Particularly, I think we should ask this questions to Christians who lean more politically leftward. So we will hear much about 'American Imperialism' and bullying. We will hear capitalism decried (FYI: I think capitalism itself is morally neutral although it can be used for evil and for good. The system needs individual liberty to flourish and said liberty is in accord with Biblical values).
Anyways, we are often told that leftist policies will work harder to defend the innocent.

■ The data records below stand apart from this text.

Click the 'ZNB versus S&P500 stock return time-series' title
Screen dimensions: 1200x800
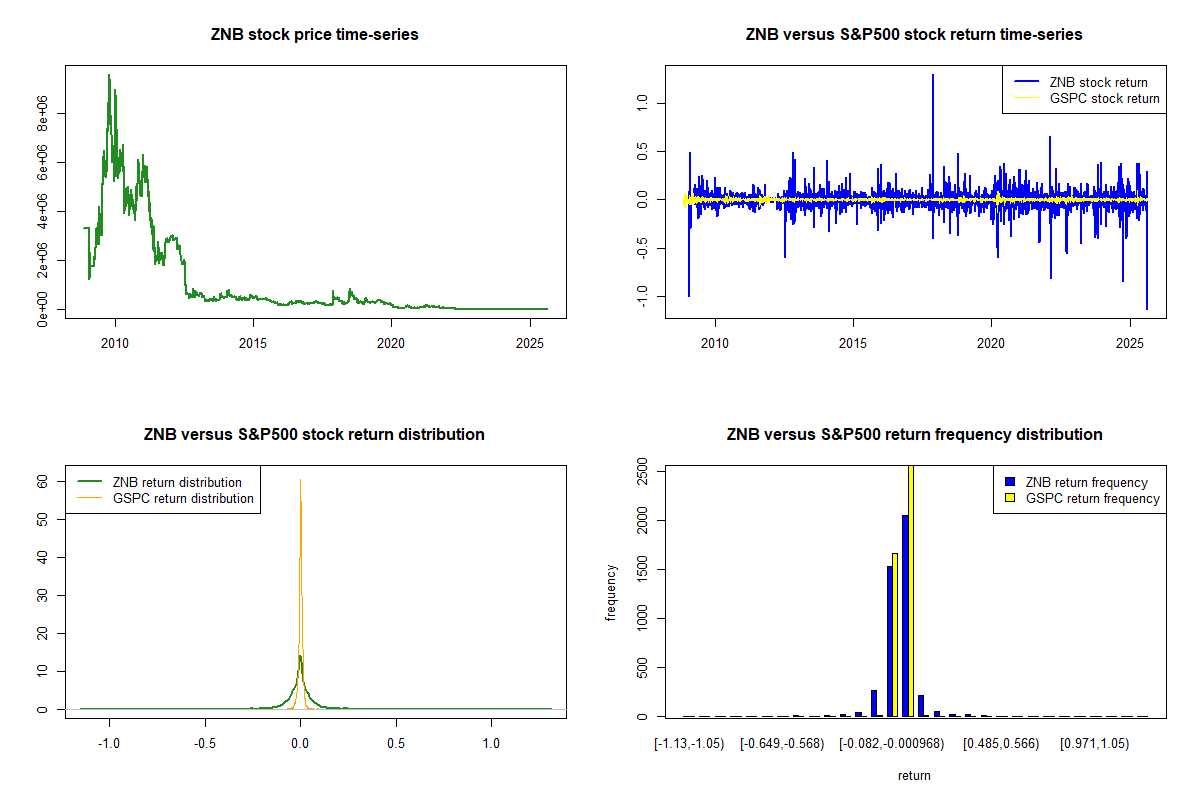coord(914,35)
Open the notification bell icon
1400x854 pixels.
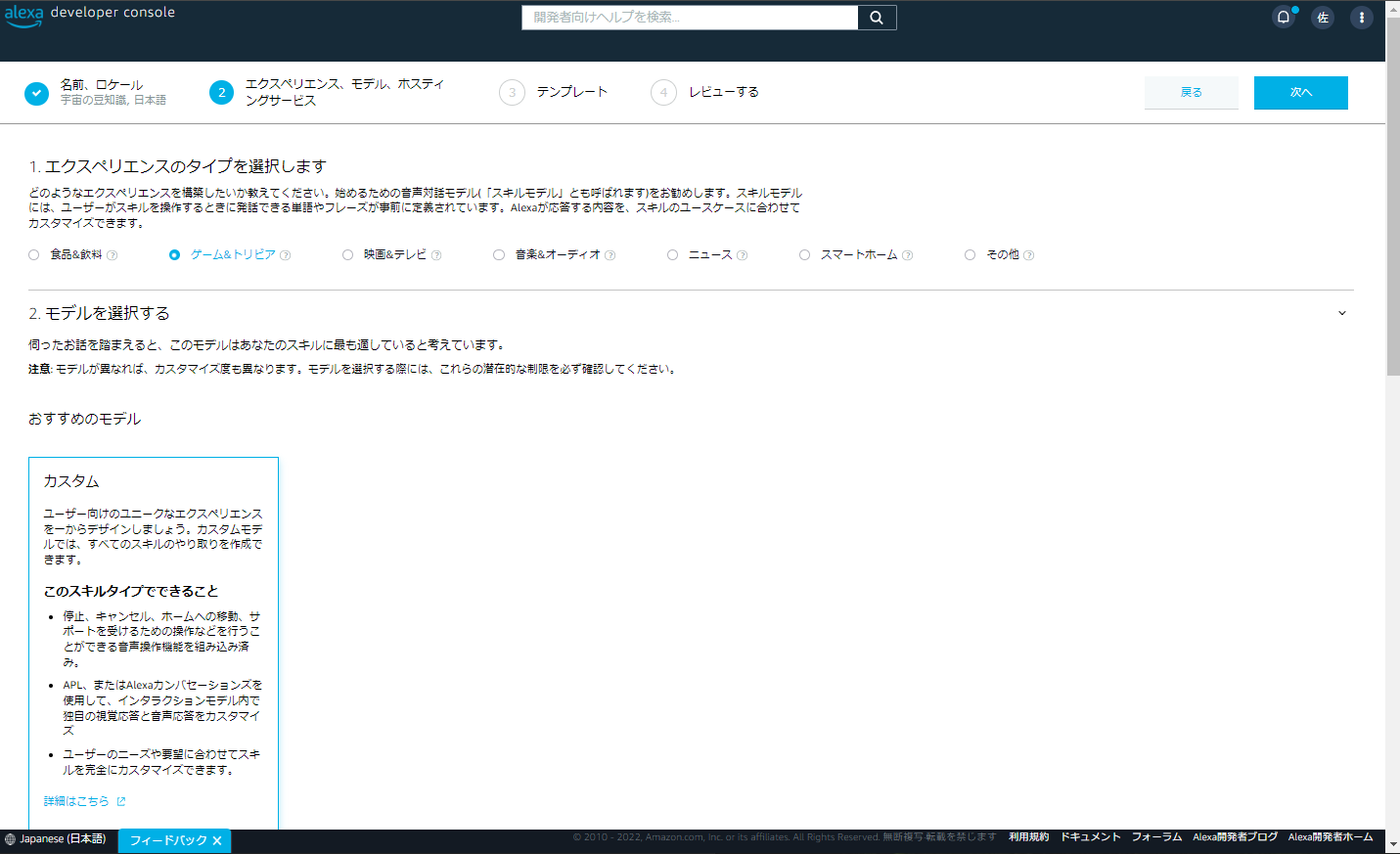1284,17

Yet, we are told (rightly in my view) that the kingdom of God does not advance by force. It is a power outside this world. The religious right is chided (rightly in some instances) for trying to grasp and seize the world's power and power systems to effect change. Kingdom thinking as it is practiced by some who lean leftward goes like this: When a nation uses force it is bad, God's kingdom advances by peace and sacrifice and nations should always reflect so conduct. (setting aside just for war theory for this arguments here). When a company or a rich person uses the force of their power, it is bad, God's kingdom advances by caring for the poor not seizing power and money (setting aside for the sake of argument the right use of capital). The message is largely: force is bad. Advancing agendas by force is contrary to the way of the kingdom. I have seen such kingdom metanarrative applied to how church leaders should lead (a point I largely agree with so long as you recognize the kingdom is not opposed to leadership hierarchy, so long as it is servant leadership).
One thing you never hear much about is whether or not when unions use force is it bad? What happens when they force people through non-violent means of coercion--but still means to conercion, sometimes even legal coercion methods.

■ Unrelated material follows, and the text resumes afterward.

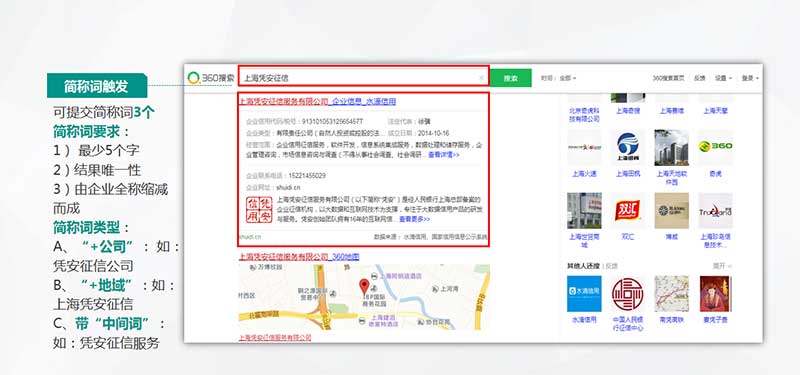Click the green 搜索 button
800x375 pixels.
pyautogui.click(x=511, y=78)
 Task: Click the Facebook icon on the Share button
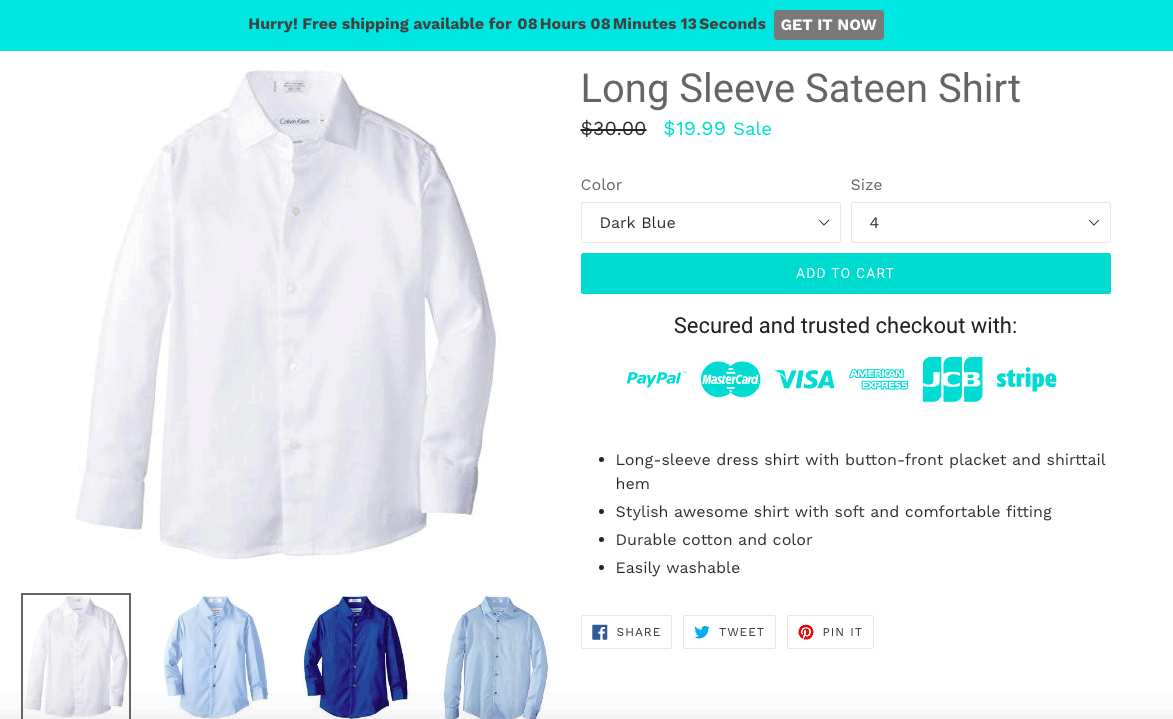[x=600, y=631]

Now getting together to collectively bargain is not bad or evil per se.
But is it really the way of the kingdom to use 'good coercion'? To grab the world's force and power and use it even for good ends it still wrong force and coercion--or at least that's what we are told about military might and capitalism.
Peaceful protesting maybe isn't opposed to God's kingdom. But what about when the purpose of protest is really to use power to force an opponent to cave? At what point are you collecting power from within the world's system to us it? Isn't that precisely what we are told is against the kingdom of God?
What I am asking is: is there an inconsistent way in which a Christian lefts trots out the kingdom of God and way of love narrative when it comes to issues like foreign policy, the death penalty, or capitalism--but why does this narrative fall silent when it comes to union tactics (just as 1 example)? Should they at least not apply the lens of the paradigm and see what criticism they may or may not uncover?
Let me hit the nail a little harder: we often hear that nations should never (or only extremely rarely) go to war but should always make peace. A nation showing love to another nation will win over others. [again set aside traditional just war theory that does demand that you seek peaceable solutions first and use war only as a last resort and only to stop injustice]. Yet why don't we hear Christian leftists arguing this way against union tactics: 'if the employee will just love and serve his boss in the face of injustices, the love the employee shows will win over the other party.'
I guess since prophets aren't welcome in their own towns, it is best to keep one's head down rather than, you know, speak out in your home town. That's how you can do really prophetic kingdom work. Prophetic: you keep using that word but I do not think it means what you think it means.
It's been said that inconsistency is the sign of a failed argument. What do you think? Does the 'Christian left's' inability to apply their paradigm to issues like union tactics indicate a more serious structural weakness to their thinking about the "kingdom of God"?
It seems to me largely, "kingdom of God thinking" is the way to go. However, for some "kingdom of God" has become code for leftist policies. Taken to the extreme, the kingdom becomes what we created. (fair play: just because who are politically 'right' doesn't make you morally right and justified either)
In the end, Christians should be concerned with injustice--all injustice. Christians should be concerned to see God's rule exercised in all of life. On the other hand, we recognize God's kingdom will coexist with man's kingdom and their is common grace and the proper role of the state.